Entries taken from a collection:
****************************************

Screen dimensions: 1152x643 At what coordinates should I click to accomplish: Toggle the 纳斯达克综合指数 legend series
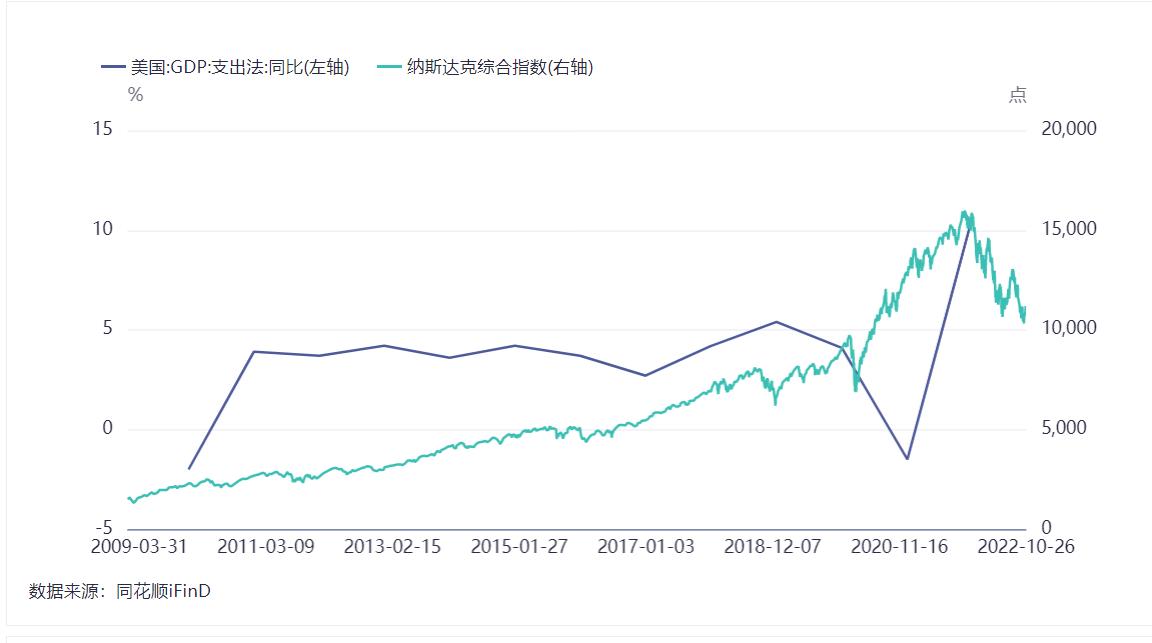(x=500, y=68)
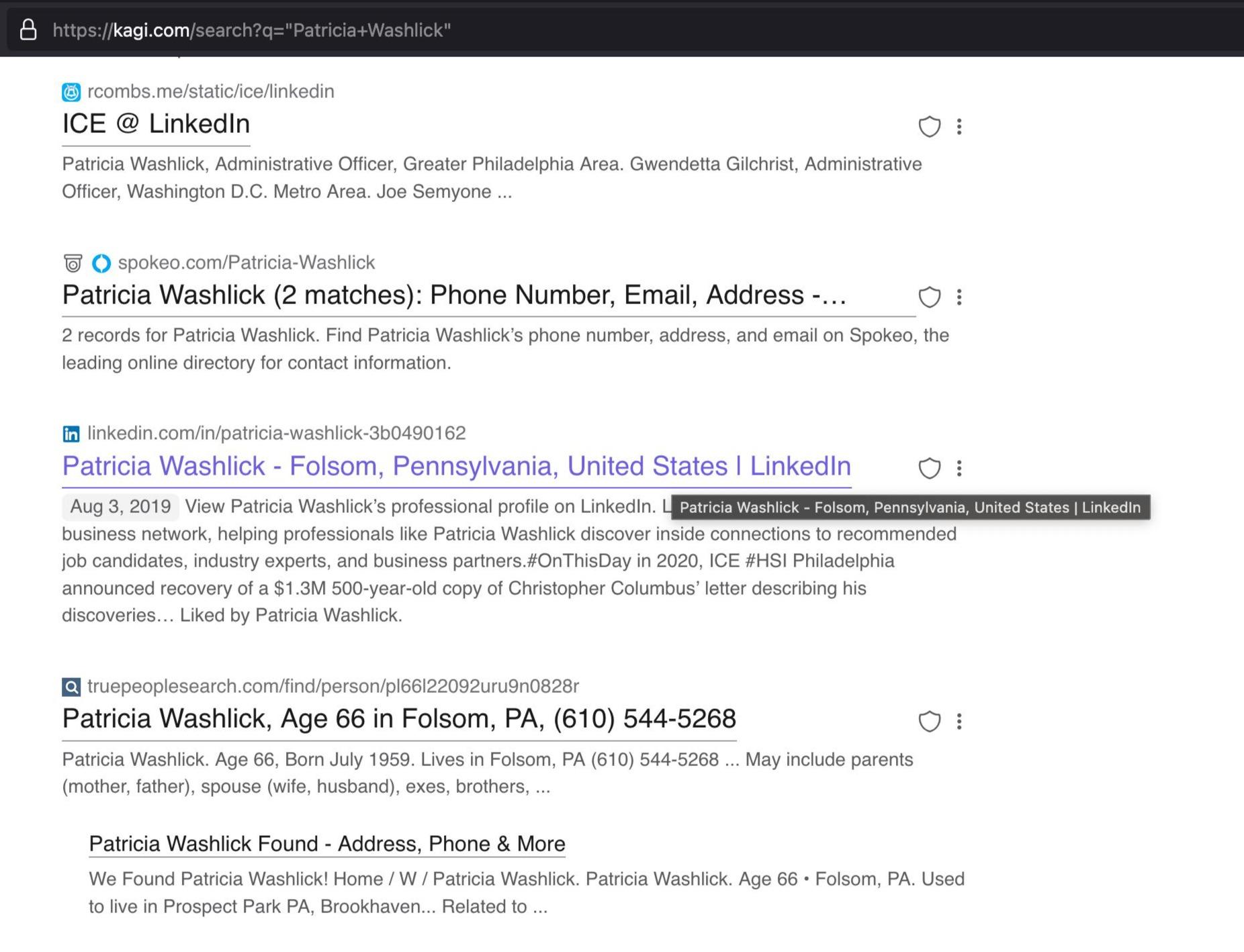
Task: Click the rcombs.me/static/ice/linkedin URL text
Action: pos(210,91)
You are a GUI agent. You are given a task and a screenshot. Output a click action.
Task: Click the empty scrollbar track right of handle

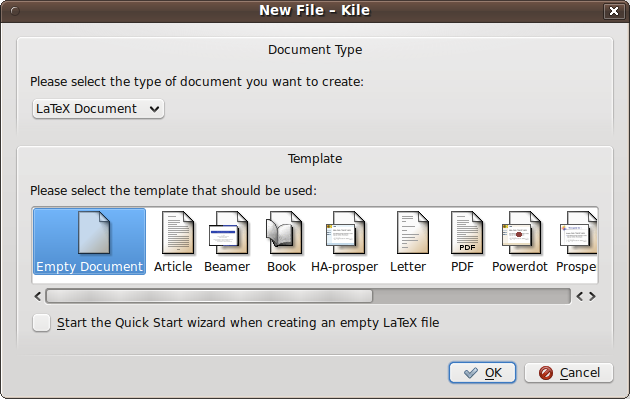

****************************************

== Work order ==
Repeat the records word for word and drop any pictures.

== The completed task ==
Screen dimensions: 1152x643 At what coordinates should I click to accomplish: Toggle the 纳斯达克综合指数 legend series
(x=500, y=68)
Task: Click the rcombs.me/static/ice/linkedin URL text
Action: pos(210,91)
You are a GUI agent. You are given a task and a screenshot. Output a click action.
Task: Click the empty scrollbar track right of handle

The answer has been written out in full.